Besides,  take the last byte of the hash and you've got 256 shares, so you
can dynamically balance load by moving the percentages of articles from one
machine to another. "ctlinnd load '1:128 2:64 3:64'", as an example.

> I was proposing to implement an NNTP storage manager which would query
> the appropriate backend storage server. The Xref header in each
> message would indicate which storage server an article was located on.

Won't work, since there's no way to lookup a message by ID then.  You'd
have to scan the entire overview database.  That was my first idea as well.

Still, unless you have over 256 storage servers, adding a server number
to your SM token won't be a big deal.  I'm sure there's plenty of room
there now.

> > But who should generate the overview information?  Should the transit do
> > it?  Or should the storage servers do it and each feed all readers?
> > 
> 
> We're planning on implementing a header only feed on the storage
> servers which feeds the readers, each reader then generates a unified
> overview database.
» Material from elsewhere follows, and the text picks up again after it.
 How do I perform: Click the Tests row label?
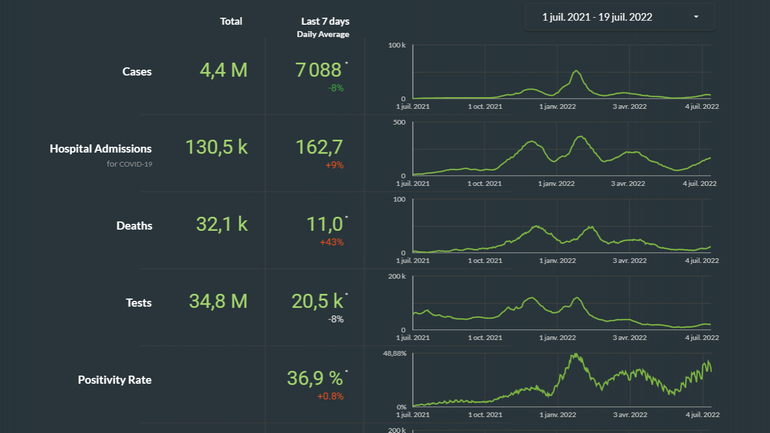point(138,302)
In addition I've been toying with ways of pushing
> articles for small, text only, frequently read groups to the reader
> servers.
 
I was going to use a variant on the timecaf code to cache articles on
the storage server.  Modify to expire the files based on access time
rather then modification time. (and expire if their SM token is expired
on the main server.)

Of course, this means keeping a seperate database of access times for
nnrpd to use.  It may be simpler to just throw a CNFS-type store on.
Since the same 9 gig of articles get read every day, a 20 gig IDE drive
on the reader will probably do quite well, even though the cache is
FIFO.

Of course, this means, again, keeping a second history file, or perhaps
extending the history-API (and moving to a binary history!)  For reader
boxes, it's not as expensive, since there's no negative message-ID
information, only positive history enteries.

Of course, the way things are handled now this whole idea would be one
big kludge.  What's needed is a way to feed both positive and negative
article information to the reader servers.  I.E. every time I overrun an
article on CNFS I send out a kill message on the sync stream, followed
by the overview information on the article that overwrote it.  If we
threw the message-ID hash of the article right before the article in
CNFS, it would be very easy to read, lookup and kill.  (Or do we
already?  There's some binary data there)

I'd like to hear from people who've already done this work, even on an
old fork.  What problems did you run into?  What bottlenecks are there?
How do you handle syncronization issues?